All scoring is deterministic and applied identically across models. The same response always receives the same score regardless of which model produced it.
Measurement Protocol
- Load the standardized prompt for the task.
- Record wall-clock start time.
- Send prompt to the model’s API (non-streaming).
- Record wall-clock end time; compute latency.
- Extract token counts from API response metadata.
- Look up per-token pricing; compute cost.
- Score the response with the task’s scoring function.
- Store all raw data (response text, tokens, latency, score, cost) in the database.
A 2-second delay is inserted between API calls to avoid rate limiting. Failed calls are logged and skipped without aborting the run.
Changelog
- v2.1 (March 23, 2026): CS and CD reverted to raw ratios (score/latency, score/cost) per the formal framework in the paper (Appendix A). Only the composite CSI retains the natural log transform for index compression. Rankings unchanged.

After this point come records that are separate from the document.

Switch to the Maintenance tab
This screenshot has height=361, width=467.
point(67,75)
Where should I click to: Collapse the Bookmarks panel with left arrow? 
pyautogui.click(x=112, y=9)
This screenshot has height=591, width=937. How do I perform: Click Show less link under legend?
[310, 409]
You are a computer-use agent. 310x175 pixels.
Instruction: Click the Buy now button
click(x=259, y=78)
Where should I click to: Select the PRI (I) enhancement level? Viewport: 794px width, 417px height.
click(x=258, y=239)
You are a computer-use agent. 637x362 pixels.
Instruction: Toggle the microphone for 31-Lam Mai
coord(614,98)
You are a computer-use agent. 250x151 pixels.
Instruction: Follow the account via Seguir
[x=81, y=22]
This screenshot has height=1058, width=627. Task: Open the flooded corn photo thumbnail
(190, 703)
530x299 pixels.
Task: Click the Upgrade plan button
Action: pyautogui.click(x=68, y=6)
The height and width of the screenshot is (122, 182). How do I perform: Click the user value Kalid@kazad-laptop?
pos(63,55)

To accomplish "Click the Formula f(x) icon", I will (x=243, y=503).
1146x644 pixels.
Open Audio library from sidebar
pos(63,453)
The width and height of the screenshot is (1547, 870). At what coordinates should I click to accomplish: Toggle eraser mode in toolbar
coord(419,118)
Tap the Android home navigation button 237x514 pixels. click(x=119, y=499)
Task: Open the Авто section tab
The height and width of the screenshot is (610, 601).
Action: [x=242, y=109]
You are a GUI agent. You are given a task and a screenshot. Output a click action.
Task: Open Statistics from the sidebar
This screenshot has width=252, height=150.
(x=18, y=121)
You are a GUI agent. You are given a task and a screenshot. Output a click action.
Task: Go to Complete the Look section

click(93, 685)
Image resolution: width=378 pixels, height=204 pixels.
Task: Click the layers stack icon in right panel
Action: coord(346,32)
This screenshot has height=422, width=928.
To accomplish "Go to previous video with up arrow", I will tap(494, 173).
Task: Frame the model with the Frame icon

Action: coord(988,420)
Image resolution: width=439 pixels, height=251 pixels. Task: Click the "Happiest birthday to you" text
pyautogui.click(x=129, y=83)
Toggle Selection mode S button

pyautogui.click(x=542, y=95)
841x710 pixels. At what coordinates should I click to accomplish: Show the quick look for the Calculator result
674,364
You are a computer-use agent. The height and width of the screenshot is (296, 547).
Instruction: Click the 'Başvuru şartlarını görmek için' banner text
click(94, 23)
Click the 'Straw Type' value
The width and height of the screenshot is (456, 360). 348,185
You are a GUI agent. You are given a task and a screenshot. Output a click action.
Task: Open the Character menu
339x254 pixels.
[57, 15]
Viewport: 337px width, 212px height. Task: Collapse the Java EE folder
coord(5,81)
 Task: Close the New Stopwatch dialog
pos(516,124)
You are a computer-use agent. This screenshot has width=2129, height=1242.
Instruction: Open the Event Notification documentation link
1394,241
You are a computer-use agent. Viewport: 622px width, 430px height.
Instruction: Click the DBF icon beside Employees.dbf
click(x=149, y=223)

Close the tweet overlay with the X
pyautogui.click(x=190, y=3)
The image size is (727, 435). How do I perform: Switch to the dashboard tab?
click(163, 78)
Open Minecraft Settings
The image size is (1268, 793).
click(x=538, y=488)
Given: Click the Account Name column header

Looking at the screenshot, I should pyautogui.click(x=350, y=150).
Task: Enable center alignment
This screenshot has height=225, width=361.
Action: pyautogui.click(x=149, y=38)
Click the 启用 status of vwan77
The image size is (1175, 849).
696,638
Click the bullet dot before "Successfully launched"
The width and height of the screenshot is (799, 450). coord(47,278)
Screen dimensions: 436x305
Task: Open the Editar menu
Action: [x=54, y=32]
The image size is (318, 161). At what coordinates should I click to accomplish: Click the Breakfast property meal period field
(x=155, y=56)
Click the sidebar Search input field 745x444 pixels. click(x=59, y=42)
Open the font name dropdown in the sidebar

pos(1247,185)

- v2.0 (March 23, 2026): CSI values now expressed on natural log scale. CSI = ln(Score / (Latency × Cost)). Compresses index range from ~180× to ~6 points. Movements are now interpretable: +0.69 points = 2× improvement. Rankings unchanged. Historical values convert via ln(old_value).
- v1.1.1 (March 19, 2026): No data collected for March 18 due to pipeline authentication failure (missing API key in CI environment). Issue resolved same day. No backfill attempted — CSI reports only data collected during live evaluation windows.
- v1.1 (March 17, 2026): Expanded model universe to 16 models. Added Claude Haiku 4.5, Grok 3, DeepSeek V3.2, DeepSeek R1, Cohere Command A, Cohere Command R+, Nemotron Super 49B, and Qwen 2.5 72B.
- v1.0 (March 16, 2026): Initial release. 8 models, 12 tasks, 3 scoring domains. Median-based aggregate. Daily evaluation cadence.